So you thought you found the one, maybe you did, maybe you even married him, or perhaps you were getting close. But over time, he’s turned out not to be the person you thought he was. Cracks are showing in his prince charming armour, revealing parts of his personality that you have started to question, or that feel uncomfortable to you. His behaviour has changed, or is it just that now you see him for who he truly is?
The fact is that we have all been there. When we first meet our new beau, we are ruled by our hormones. Oxytocin combines with dopamine and testosterone to create a powerful love cocktail but when this wears off, we are faced with reality and this is when we can begin to see our loved one as who they really are, warts and all.
In healthy, functioning relationships, this is where the real work starts – when you knuckle down, nut out your differences and start to build your (real) life together. In the majority of cases, this is the norm, however, in some instances, there are some very clear indications that it is time to say goodbye. In my experience, there are some common deal breakers that indicate it may be time to move on:
TOP 4 DEAL BREAKERS:
ALCOHOL & DRUGS
Often at the start of a relationship, we may enjoy a few drinks with our new partner – it can help to ease nerves and facilitate the conversation. However, if alcohol and/or drugs are a regular feature of your relationship, or your partner has a habit he can’t kick, then it’s time to nip it in the bud. Alcohol and drugs have a whole set of side effects can inhibit the growth of a healthy functioning relationship and so it is important to seek professional help.
We all like to feel in control of our lives and of our choices, but if your partner exhibits controlling behaviour, take note. Controlling behaviour can be very subtle and express itself in many ways. It can include; restricting your access to your friends, expressing a preference over how you dress or behave or even how you speak.
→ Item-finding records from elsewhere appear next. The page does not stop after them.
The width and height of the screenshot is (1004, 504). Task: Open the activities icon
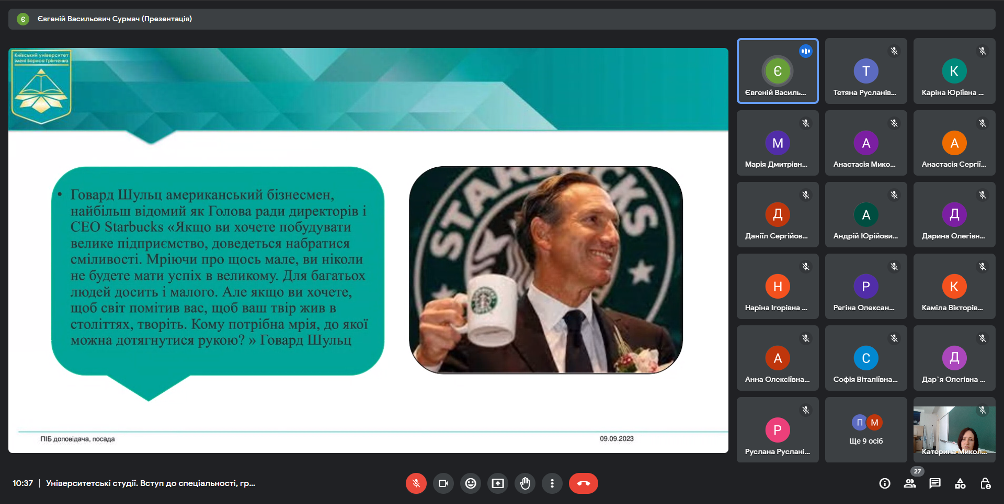click(x=960, y=483)
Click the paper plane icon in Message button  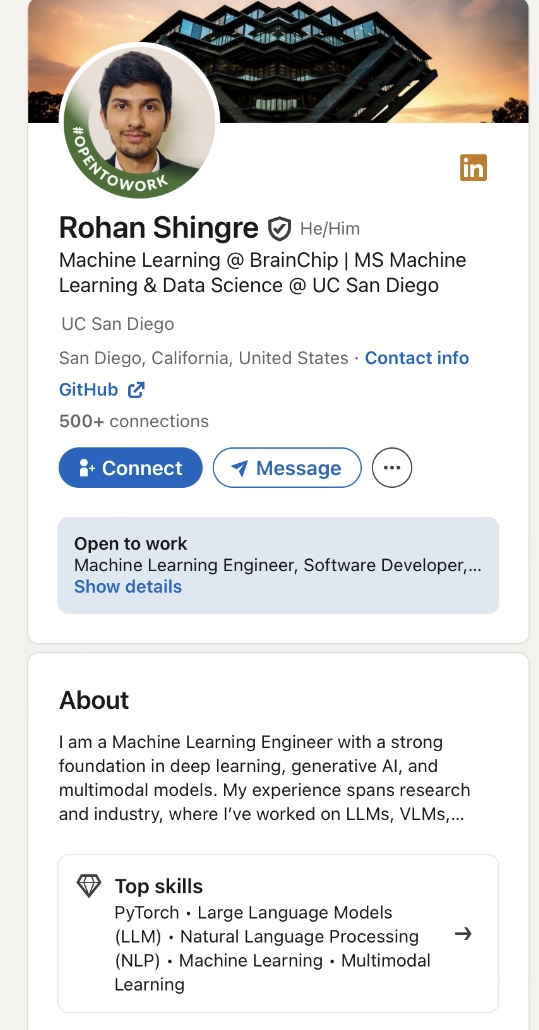click(x=240, y=468)
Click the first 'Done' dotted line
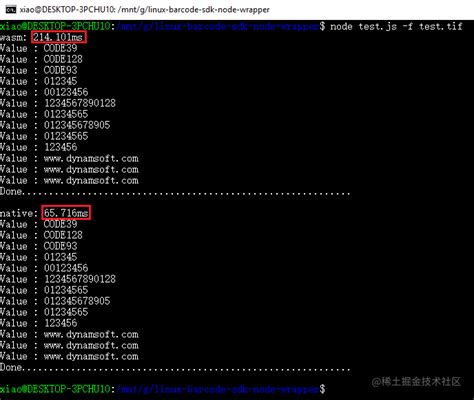Image resolution: width=474 pixels, height=400 pixels. [175, 192]

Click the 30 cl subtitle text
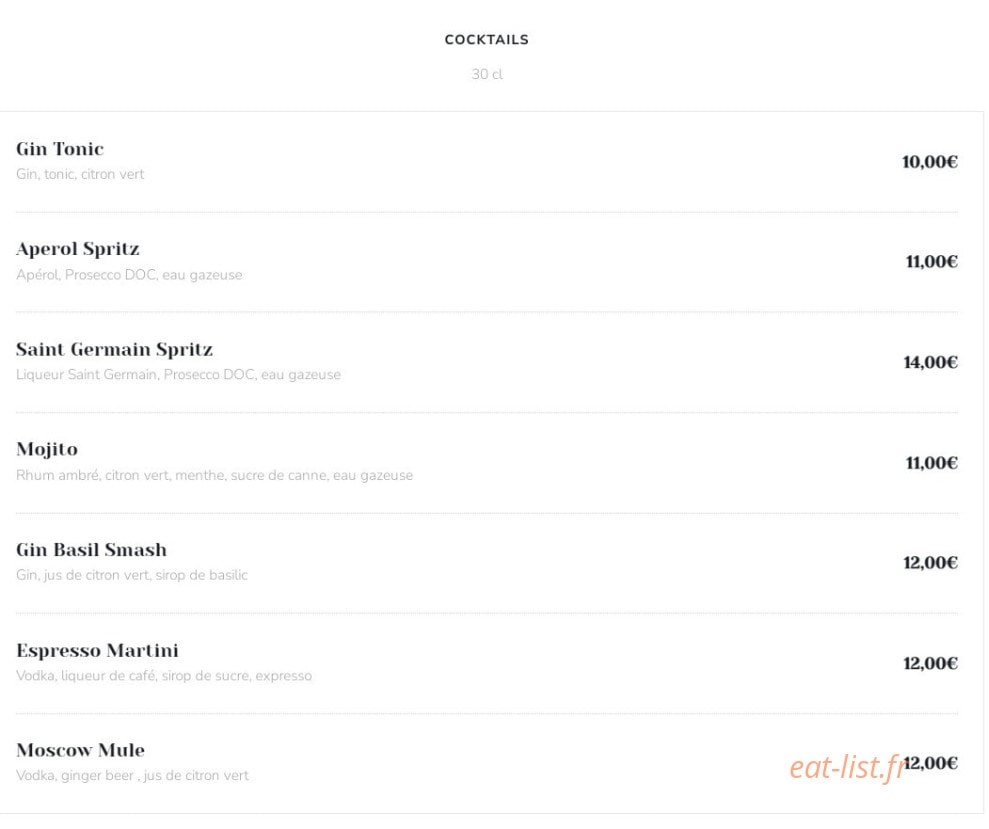coord(487,74)
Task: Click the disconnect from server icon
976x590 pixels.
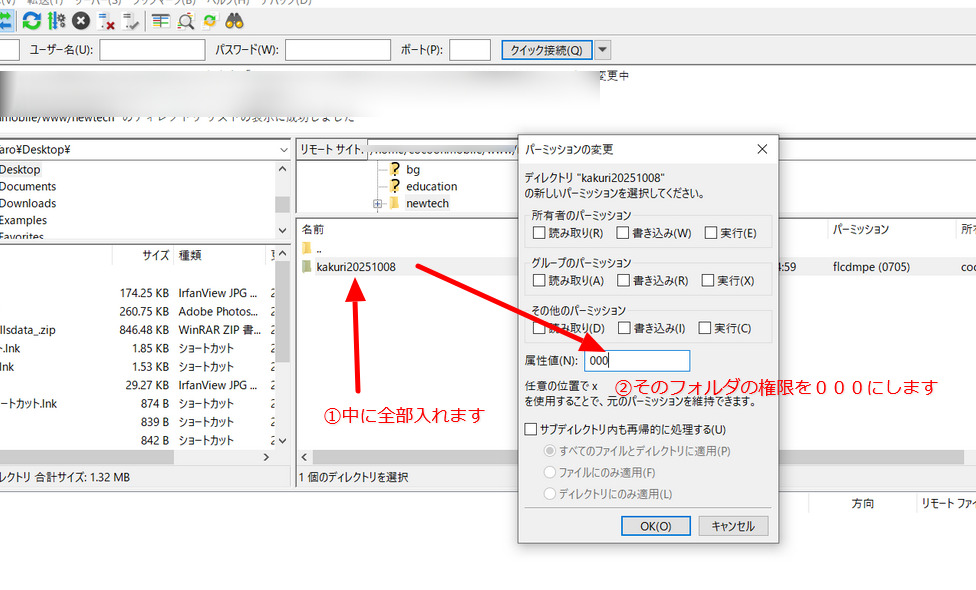Action: tap(106, 19)
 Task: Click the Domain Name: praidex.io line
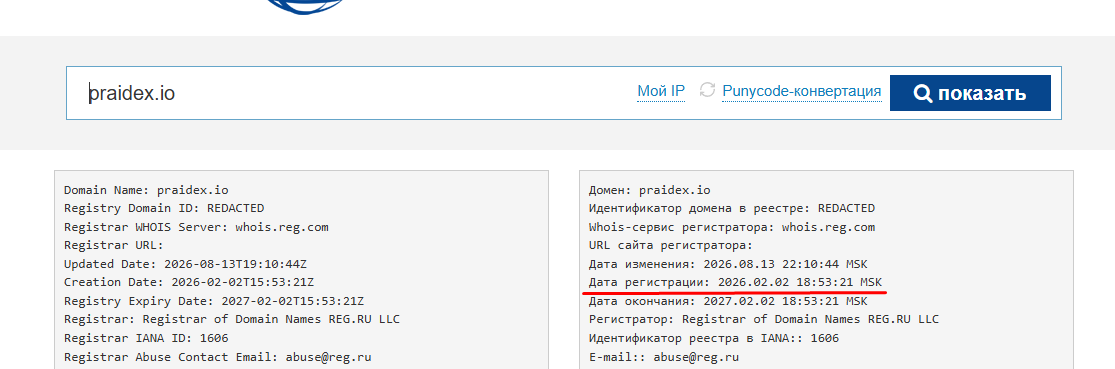point(146,190)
My advice is to listen to your gut. Controlling behaviour carries with it a strong feeling of discomfort. It is essentially someone stepping over your boundaries. What’s important is to speak up and explain that this is not OK with you. If this continues, then it might be time to end the relationship.
‘Controlling behaviour can be very subtle and express itself in many ways’ – MELISSA FERRARI
ANGER AND VIOLENCE
If your partner has ever used physical force to hit you or lash out, then this is a clear warning sign you need to remove yourself from the situation. Your partner will need to seek professional help to change his behaviour. Sometimes, anger and violence can be less obvious – it can be verbal, through the use of hurtful words or indirectly aggressive, such as throwing an object or breaking something. It can sometimes be hard to leave, especially if your partner is remorseful afterwards but a violent relationship has no future.
Committed, healthy relationships are based on trust. If your partner lies to you, it shows a lack of respect for you as a person and for the relationship, you have together. From hiding spending habits, telling lies about where he is or who he is with, lies can de-rail trust. We all want to feel we are in a secure and loving relationship, but if your partner is lying to you, it may be time to move on and find the partner you deserve.